*** Opening RECORDS SUPPLIED ***

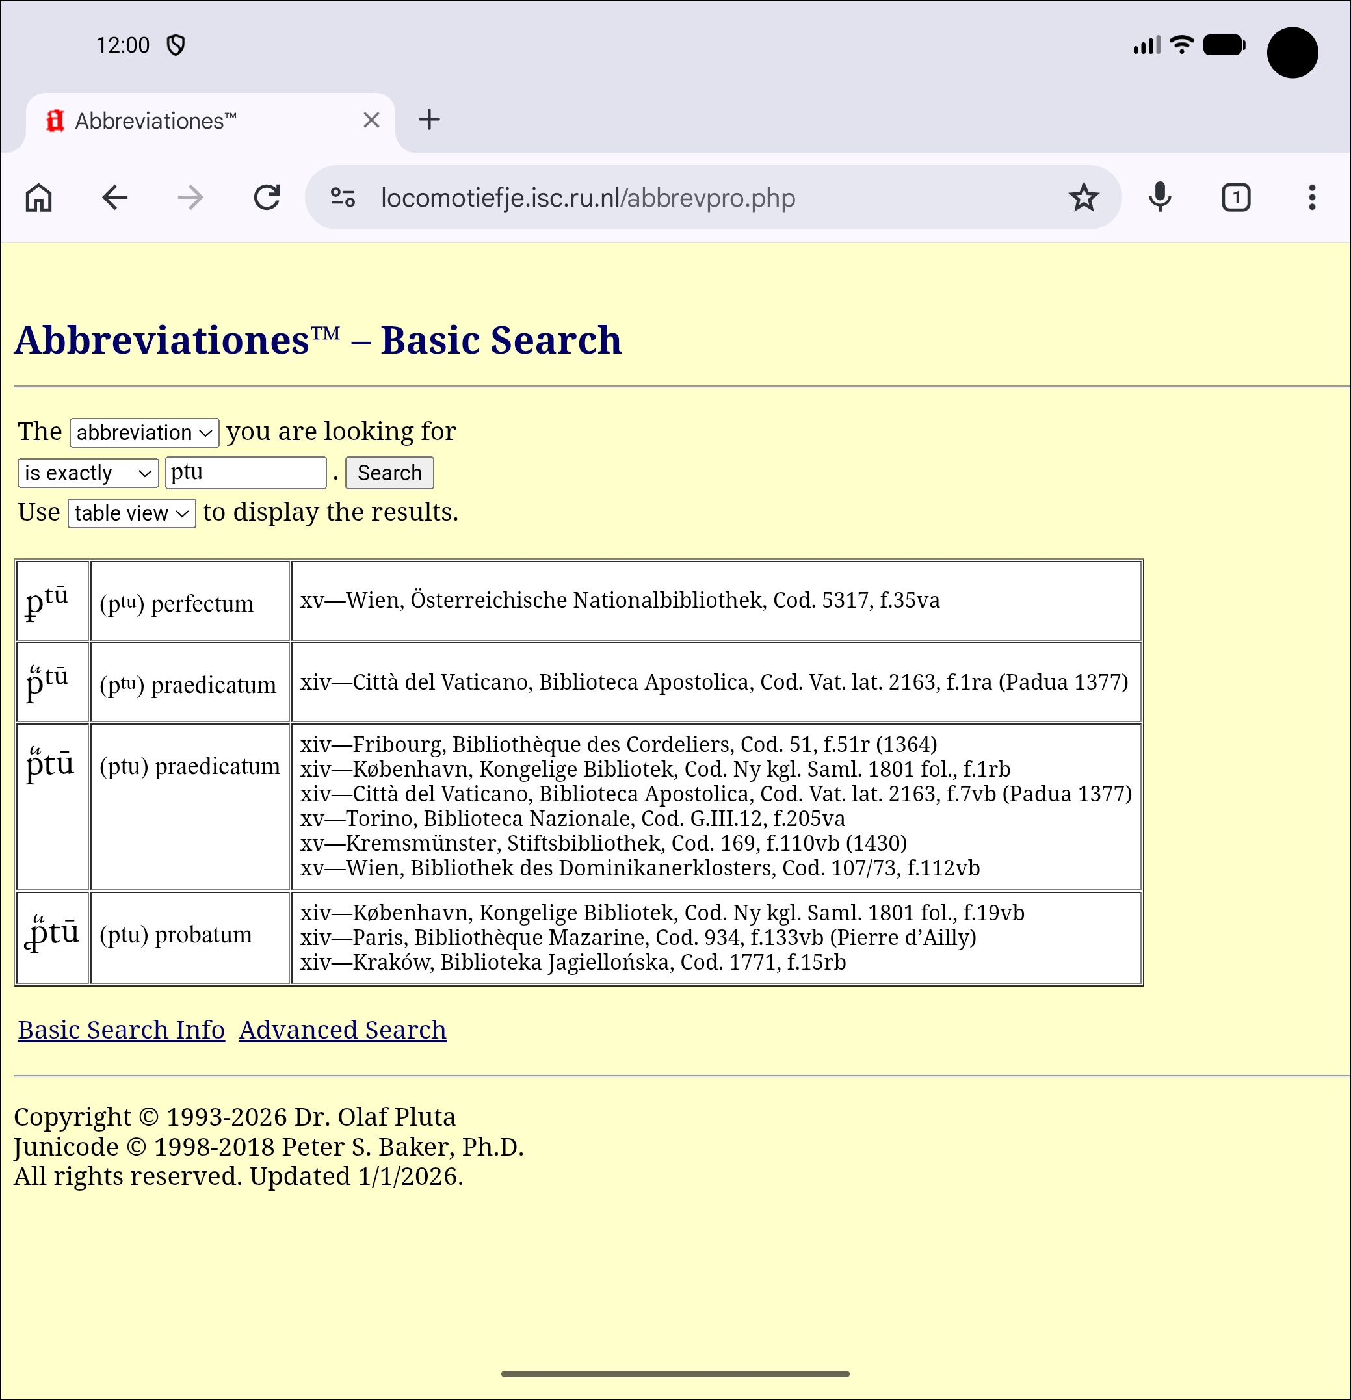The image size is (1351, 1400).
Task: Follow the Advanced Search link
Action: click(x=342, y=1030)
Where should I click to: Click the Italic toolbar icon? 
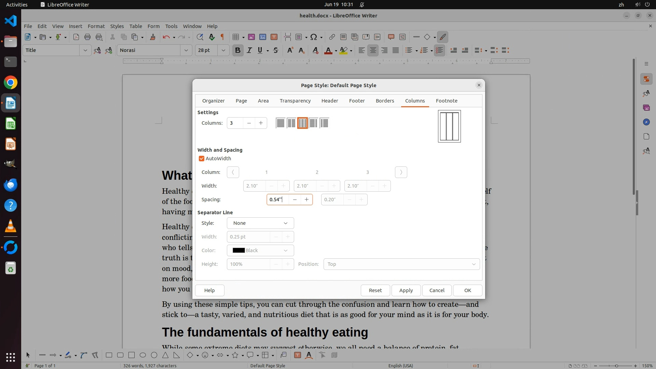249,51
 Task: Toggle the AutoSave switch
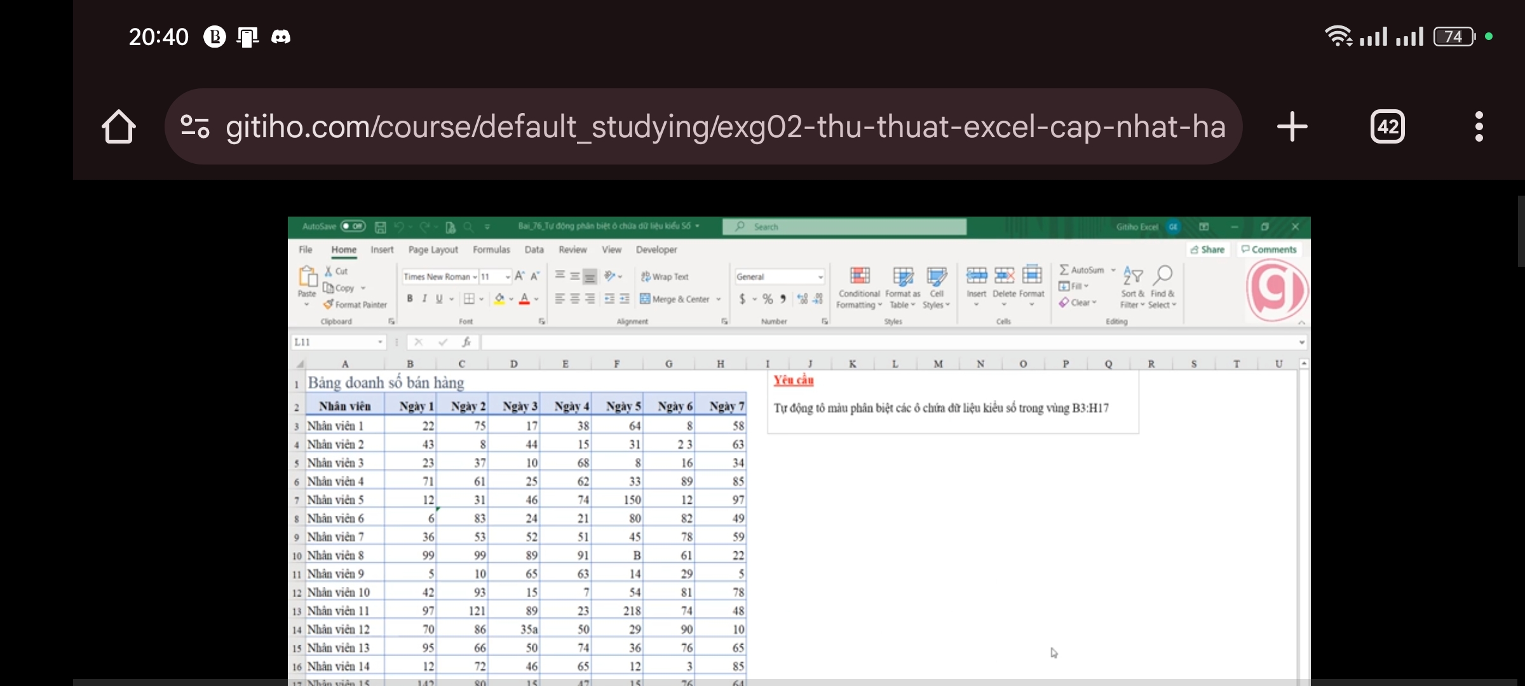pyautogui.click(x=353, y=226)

*** Closing RECORDS SUPPLIED ***

DESCRIPTION OF THE TASK | Output only the lines running from the line with "Where should I" through the last line of the entries above, inclusive, with pictures excluded.

ANSWER TO THE PROBLEM |
Where should I click to: Click the Italic toolbar icon? 
249,51
 Task: Toggle the AutoSave switch
pyautogui.click(x=353, y=226)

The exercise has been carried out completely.